GOAL OF THE EXERCISE
Swap "element" for "item" in the stretch of the material from the line containing "coordinates (2472, 169)." through the line containing "The height and width of the screenshot is (728, 2576). I", and give those lines again with nothing else changed.

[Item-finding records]
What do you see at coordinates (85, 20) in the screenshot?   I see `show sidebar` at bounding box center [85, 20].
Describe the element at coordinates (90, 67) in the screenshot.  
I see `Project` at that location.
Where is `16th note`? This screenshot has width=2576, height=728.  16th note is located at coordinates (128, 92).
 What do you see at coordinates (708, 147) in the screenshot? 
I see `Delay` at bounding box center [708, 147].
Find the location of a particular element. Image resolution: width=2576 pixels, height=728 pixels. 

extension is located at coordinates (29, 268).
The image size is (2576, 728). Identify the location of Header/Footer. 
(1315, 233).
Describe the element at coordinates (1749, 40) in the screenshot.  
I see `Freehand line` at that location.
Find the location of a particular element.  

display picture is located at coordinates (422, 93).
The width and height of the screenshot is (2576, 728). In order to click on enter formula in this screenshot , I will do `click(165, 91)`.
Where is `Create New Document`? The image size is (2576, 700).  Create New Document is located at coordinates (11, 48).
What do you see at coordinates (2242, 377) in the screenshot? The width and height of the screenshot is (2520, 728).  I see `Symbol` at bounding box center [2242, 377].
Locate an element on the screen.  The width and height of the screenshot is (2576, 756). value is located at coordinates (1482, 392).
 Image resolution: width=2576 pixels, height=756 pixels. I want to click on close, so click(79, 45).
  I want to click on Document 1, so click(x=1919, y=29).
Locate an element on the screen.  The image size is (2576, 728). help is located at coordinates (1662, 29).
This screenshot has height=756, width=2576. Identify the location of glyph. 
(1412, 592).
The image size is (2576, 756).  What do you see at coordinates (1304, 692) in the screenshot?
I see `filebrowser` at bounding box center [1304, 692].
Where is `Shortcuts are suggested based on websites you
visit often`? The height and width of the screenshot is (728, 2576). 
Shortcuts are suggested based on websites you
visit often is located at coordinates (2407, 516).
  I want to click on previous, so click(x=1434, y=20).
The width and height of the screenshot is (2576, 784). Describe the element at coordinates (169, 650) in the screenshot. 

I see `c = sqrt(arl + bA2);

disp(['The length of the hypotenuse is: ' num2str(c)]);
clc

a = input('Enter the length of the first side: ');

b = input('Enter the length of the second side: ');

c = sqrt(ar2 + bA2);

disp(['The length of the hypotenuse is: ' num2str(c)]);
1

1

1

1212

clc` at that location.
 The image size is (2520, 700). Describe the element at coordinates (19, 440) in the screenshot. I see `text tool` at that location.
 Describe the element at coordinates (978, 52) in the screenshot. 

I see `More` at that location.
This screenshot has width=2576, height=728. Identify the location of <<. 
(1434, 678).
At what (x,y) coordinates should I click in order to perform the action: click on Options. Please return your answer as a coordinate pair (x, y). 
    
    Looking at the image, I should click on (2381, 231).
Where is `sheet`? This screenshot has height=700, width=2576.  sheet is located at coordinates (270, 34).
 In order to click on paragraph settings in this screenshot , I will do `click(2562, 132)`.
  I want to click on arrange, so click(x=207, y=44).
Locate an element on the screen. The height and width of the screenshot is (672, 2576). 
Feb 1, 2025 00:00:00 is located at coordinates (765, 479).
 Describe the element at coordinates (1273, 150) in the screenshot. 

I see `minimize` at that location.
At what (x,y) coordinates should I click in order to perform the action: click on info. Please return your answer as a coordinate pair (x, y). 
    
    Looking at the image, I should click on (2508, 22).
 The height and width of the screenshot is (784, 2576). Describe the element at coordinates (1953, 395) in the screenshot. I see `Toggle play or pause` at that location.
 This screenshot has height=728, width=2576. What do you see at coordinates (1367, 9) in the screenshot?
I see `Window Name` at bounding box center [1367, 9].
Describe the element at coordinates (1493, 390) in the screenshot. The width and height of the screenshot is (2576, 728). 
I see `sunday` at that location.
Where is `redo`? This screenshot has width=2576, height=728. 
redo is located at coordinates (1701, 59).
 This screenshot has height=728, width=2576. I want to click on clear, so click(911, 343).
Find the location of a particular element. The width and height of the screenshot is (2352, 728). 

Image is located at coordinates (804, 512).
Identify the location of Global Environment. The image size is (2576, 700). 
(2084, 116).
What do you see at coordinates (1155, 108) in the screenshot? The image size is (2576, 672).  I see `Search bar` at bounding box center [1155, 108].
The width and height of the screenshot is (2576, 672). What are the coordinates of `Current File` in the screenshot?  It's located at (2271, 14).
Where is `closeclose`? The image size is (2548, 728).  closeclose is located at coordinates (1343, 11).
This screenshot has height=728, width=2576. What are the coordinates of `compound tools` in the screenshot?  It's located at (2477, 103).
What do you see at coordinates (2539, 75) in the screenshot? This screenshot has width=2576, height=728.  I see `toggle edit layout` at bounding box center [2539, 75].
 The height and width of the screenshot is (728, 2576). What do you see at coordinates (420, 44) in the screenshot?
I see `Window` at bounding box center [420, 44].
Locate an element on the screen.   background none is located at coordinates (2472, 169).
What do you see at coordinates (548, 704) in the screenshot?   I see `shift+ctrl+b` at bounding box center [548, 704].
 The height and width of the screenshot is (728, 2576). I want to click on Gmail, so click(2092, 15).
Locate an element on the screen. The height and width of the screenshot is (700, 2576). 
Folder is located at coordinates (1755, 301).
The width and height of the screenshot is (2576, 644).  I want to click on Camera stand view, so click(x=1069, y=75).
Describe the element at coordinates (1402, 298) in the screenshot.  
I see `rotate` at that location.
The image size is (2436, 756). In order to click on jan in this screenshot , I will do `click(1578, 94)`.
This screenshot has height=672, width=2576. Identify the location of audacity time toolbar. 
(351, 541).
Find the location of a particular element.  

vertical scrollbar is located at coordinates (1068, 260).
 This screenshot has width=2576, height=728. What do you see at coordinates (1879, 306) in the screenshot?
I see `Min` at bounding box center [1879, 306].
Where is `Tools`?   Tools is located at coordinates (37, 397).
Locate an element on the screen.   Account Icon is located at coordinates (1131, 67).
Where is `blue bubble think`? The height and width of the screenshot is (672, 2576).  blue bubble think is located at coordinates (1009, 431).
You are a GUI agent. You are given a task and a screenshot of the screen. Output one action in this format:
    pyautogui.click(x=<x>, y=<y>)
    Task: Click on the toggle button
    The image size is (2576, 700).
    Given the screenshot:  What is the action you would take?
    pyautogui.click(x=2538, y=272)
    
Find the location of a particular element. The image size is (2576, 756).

FULL SOLUTION
Locate an item on the screen.   background none is located at coordinates (2472, 169).
What do you see at coordinates (548, 704) in the screenshot?   I see `shift+ctrl+b` at bounding box center [548, 704].
 The height and width of the screenshot is (728, 2576). I want to click on Gmail, so click(2092, 15).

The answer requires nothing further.